Tip Sheets

‘Clock has started’ for broadband industry to leverage new funding

Media Contact

Damien Sharp

The White House announced a $42 billion program to expand broadband across the United States.

Dan Lamb, senior lecturer at the Cornell Brooks School of Public Policy, is deputy supervisor for the Town of Dryden, New York. Officials there are currently working on building and providing municipal broadband. He says this investment is unprecedented but a major step forward in closing the digital divide.  

Dan Lamb

Senior Lecturer

“The $42 billion in Broadband Equity and Access and Deployment (BEAD) funding exceeds what all federal agencies spent on broadband from FY2015 to FY2020. This unprecedented investment is aimed at closing the digital divide that disadvantages people of color, rural communities, and low-income residents.

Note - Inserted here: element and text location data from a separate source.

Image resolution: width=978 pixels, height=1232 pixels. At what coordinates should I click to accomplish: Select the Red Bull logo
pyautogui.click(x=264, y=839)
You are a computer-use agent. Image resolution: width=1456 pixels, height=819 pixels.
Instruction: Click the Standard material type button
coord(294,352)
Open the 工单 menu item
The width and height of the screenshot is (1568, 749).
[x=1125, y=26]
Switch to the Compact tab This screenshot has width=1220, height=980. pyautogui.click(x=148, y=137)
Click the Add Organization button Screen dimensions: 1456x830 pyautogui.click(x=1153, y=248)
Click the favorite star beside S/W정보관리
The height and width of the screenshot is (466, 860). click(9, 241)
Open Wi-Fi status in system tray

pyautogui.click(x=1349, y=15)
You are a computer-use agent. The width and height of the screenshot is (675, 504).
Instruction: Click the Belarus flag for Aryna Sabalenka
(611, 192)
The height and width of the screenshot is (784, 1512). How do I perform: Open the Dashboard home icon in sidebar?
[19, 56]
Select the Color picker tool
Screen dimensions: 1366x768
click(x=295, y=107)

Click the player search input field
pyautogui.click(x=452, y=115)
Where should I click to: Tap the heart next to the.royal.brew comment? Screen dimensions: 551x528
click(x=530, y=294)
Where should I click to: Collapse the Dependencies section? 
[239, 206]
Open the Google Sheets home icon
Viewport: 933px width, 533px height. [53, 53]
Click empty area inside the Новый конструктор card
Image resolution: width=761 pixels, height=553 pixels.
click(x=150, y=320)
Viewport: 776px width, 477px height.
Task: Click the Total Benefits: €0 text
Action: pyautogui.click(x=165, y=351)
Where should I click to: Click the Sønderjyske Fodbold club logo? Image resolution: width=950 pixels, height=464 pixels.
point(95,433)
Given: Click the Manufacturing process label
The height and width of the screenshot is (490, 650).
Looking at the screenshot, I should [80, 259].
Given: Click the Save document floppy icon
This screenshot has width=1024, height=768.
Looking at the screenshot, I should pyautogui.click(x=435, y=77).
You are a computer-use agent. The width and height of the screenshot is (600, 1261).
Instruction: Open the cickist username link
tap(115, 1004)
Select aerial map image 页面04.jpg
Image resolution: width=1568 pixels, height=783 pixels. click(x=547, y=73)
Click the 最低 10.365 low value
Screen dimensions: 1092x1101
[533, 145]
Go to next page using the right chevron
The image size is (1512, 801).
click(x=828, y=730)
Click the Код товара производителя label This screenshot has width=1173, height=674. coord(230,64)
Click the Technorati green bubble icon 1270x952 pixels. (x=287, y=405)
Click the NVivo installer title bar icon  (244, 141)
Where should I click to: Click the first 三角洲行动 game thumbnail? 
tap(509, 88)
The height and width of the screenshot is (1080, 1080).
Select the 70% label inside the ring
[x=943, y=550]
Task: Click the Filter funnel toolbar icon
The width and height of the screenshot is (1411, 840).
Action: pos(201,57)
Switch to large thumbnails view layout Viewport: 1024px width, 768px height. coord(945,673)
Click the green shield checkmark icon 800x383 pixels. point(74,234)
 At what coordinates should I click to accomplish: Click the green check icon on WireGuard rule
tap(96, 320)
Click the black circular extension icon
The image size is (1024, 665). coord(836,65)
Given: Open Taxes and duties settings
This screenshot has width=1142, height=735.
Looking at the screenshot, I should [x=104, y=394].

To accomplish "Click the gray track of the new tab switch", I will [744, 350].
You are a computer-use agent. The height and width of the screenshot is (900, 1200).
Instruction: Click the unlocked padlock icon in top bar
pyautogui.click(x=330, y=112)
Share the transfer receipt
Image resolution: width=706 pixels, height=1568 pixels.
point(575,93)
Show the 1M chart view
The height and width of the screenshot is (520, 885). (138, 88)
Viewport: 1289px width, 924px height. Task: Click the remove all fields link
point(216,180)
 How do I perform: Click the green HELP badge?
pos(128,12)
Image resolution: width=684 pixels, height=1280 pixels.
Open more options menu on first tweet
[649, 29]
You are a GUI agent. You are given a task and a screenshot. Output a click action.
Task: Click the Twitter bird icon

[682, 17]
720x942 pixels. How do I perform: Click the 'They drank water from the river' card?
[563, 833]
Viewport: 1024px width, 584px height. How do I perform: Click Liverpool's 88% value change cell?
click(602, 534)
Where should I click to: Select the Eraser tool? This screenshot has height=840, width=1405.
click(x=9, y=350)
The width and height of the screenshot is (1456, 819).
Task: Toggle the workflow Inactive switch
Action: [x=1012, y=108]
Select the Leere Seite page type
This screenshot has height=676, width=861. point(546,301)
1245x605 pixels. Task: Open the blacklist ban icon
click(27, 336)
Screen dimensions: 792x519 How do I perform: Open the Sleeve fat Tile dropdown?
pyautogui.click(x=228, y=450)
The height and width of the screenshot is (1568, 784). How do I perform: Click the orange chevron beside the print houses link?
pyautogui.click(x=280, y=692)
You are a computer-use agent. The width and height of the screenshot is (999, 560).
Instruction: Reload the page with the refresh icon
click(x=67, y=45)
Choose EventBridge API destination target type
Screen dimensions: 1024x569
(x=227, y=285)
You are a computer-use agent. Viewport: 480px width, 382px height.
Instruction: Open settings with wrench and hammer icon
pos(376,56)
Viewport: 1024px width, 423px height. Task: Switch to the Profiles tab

“The clock has started for the broadband industry, as well as state and local governments, to leverage this assistance. It’s a welcome return to the cooperative federalism that developed much of the nation’s infrastructure. BEAD is also prompting additional state and local government funding. 

“While the FCC made extraordinary efforts to guide state allocations through mapping, local governments have the best data on coverage lapses. Private sector internet service providers must not dictate the buildouts. As a town leader, I’ve worked with New York’s ConnectALL office to ensure our municipal broadband project, Dryden Fiber, gets full consideration.   

“The pandemic highlighted the need for affordable, fast, and reliable internet service. While more funding is needed to reach every U.S. household, BEAD is a major step forward.”